Fish Profiles Electric Eel

The electric eel is an electric fish and the only species in the genus Electrophorus. The electric eel is capable of creating an electric shock, which is very powerful. The electric eel is a predator that has no predators itself and it is native to South American waters. Despite the name eel, the electric eel is not an eel at all, but is actually considered a knifefish.

Electric eels can be found living in the fresh waters of the Amazon and Orinoco rivers, amongst the basin throughout South America, in the river floodplains, swamps, creeks and coastal plains. They can also be found living and thriving along the muddy bottoms of calm and even stagnant waters. Electric eels mainly feed on invertebrates, although the larger adult’s eels have been known to consume small fish and even mammals. Newly hatched eel’s will even eat the eggs and embryos from later batches of eggs. The electric eel is also very well known for its unique breeding habits. Making a nest from its saliva, the male eel creates a shelter for the female to lay her some 17,000 eggs in and this is done during the dry season.

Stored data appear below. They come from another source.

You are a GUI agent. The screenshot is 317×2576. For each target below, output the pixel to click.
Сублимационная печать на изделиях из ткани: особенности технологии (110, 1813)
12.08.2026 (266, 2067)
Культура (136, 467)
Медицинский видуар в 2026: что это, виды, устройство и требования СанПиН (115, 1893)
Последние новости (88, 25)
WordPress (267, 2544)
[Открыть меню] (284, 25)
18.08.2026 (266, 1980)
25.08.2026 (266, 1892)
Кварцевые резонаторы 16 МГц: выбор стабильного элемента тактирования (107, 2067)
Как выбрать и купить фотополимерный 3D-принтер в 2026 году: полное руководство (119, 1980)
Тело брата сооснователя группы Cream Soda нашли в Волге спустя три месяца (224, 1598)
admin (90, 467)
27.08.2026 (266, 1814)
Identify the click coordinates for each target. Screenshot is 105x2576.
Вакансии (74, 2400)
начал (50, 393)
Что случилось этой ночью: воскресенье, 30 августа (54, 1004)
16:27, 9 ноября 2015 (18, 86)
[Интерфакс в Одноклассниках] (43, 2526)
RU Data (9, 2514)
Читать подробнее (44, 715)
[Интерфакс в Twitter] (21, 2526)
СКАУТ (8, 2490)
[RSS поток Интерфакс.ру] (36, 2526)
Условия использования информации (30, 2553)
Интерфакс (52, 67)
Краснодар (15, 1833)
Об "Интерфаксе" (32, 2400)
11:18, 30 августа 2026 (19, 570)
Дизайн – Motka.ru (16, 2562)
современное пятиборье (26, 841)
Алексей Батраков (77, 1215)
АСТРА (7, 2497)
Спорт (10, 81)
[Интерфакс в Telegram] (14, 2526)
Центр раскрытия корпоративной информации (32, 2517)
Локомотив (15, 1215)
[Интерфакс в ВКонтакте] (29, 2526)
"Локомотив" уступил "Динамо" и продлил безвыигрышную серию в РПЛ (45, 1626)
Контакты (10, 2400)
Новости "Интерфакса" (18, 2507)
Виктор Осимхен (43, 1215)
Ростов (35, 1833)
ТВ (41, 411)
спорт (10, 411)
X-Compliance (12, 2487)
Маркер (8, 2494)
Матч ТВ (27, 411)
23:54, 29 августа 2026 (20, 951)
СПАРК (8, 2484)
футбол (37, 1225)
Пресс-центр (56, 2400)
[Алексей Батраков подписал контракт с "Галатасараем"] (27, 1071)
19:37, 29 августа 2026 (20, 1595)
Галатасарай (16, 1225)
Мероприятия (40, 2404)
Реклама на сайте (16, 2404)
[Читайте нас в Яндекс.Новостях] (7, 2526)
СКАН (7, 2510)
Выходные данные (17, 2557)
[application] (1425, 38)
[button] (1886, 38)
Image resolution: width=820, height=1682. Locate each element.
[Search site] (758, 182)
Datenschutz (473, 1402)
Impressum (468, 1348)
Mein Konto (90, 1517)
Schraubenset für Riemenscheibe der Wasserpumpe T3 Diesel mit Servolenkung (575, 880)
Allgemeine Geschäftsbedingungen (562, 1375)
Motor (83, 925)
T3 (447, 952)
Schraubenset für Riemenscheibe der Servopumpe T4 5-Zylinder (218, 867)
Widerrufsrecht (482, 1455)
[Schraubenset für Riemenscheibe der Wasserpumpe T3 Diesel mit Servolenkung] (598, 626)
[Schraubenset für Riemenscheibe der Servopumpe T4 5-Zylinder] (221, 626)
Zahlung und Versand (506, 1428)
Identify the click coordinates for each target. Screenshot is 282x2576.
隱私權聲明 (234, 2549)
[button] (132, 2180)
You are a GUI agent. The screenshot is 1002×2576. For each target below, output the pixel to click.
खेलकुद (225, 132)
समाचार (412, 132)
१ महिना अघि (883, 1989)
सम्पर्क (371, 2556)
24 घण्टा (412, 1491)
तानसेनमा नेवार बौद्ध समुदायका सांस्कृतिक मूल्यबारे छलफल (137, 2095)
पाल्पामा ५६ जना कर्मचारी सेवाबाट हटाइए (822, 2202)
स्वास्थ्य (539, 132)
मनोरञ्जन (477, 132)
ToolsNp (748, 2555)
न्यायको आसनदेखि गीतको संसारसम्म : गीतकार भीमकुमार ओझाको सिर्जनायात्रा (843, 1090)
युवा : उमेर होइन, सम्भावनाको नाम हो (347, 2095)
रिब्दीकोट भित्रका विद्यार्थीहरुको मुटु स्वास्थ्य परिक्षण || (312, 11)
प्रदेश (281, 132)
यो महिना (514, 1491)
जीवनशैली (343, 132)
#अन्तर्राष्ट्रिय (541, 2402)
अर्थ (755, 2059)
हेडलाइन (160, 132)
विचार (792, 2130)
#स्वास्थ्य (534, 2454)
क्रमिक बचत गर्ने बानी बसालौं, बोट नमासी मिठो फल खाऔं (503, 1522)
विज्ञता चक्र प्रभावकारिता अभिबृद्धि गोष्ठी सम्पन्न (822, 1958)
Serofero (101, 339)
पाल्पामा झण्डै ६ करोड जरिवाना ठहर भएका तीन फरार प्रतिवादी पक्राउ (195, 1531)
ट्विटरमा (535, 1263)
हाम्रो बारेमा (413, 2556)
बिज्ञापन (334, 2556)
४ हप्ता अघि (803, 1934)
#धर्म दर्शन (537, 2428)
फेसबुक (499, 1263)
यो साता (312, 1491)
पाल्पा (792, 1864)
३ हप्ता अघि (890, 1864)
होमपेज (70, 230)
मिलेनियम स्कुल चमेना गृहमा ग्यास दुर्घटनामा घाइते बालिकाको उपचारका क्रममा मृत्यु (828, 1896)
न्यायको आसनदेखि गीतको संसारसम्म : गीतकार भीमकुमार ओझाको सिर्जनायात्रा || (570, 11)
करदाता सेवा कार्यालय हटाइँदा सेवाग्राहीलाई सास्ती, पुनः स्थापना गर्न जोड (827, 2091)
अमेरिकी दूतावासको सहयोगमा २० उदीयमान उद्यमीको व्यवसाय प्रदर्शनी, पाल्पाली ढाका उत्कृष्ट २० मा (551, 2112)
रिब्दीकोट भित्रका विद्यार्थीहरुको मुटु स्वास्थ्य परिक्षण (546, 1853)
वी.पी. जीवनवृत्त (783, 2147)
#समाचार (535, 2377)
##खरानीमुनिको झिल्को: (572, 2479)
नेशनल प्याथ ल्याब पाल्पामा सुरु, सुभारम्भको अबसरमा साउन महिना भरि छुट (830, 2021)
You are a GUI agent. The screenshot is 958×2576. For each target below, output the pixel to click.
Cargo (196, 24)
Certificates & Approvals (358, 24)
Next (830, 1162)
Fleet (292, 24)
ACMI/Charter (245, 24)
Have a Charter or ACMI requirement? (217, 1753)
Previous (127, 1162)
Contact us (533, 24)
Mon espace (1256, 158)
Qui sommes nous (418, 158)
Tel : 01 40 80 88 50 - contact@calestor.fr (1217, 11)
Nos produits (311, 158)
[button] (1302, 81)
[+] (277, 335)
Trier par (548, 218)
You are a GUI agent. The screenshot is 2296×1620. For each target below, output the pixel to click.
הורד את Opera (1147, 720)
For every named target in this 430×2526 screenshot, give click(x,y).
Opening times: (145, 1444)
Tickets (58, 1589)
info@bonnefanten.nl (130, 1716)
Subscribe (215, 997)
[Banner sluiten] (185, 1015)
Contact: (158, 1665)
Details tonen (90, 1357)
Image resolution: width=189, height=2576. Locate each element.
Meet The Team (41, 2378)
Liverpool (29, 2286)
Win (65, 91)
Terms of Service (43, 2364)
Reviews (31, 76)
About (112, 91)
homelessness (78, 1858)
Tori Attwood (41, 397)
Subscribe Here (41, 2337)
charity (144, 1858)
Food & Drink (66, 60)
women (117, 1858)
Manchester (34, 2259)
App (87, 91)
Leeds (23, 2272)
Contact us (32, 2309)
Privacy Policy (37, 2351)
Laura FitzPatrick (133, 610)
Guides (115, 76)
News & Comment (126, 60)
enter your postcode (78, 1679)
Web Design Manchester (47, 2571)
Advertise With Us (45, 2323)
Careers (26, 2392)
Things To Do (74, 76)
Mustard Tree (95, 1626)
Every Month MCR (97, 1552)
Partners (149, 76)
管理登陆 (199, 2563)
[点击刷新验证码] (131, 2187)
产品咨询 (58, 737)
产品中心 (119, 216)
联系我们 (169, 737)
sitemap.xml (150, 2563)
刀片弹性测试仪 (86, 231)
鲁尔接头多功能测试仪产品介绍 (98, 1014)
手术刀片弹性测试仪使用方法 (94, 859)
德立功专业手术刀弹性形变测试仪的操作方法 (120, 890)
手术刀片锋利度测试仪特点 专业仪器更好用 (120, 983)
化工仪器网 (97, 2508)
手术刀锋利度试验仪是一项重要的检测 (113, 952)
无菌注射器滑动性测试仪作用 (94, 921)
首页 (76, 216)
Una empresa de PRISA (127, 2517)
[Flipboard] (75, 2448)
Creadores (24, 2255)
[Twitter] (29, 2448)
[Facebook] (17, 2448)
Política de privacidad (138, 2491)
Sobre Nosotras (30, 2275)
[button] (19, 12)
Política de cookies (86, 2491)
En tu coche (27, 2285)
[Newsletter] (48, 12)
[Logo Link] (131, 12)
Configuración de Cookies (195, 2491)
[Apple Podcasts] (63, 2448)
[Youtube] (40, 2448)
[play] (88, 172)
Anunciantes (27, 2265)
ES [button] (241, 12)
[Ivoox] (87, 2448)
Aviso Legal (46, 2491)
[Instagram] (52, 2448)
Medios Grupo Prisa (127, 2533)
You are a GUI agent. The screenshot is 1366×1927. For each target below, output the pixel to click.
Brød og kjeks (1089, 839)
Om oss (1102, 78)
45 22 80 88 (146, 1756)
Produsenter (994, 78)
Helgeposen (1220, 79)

The electric eel has a very long body, cylindrical is shape and can be found growing in lengths that reach six feet and they can weigh as much as forty five pounds. The colors of the electric eel are most commonly dark grey- brown on the top of the body with either orange or yellow on the belly. An adult male electric eel’s under belly color is much darker than that of a female and neither have scales. These fish are classified as obligate air- breathers and will surface to the top of the water every ten minutes, where they breathe in large breaths of air before returning to the murky water bottom. Nearly all of the electric eels air intake is done in this fashion.

There are three sets of abdominal organ pairs in the electric eel that produce electricity: the main organ, the hunter’s organ and the sachs organ. All these organs combined make up four fifths of the electric eel’s body and are what allows the fish to discharge two forms of electricity, low voltage and high voltage discharges. The electrical pulse is generated in a similar way as a battery. In an electric eel stacked plates, approximately 5000 to 6000 plates, called electroplaques are all stacked on top of one another, and are capable of producing an electric shock of about 500 volts. This amount of a shock is so dangerous that it is deadly even to humans.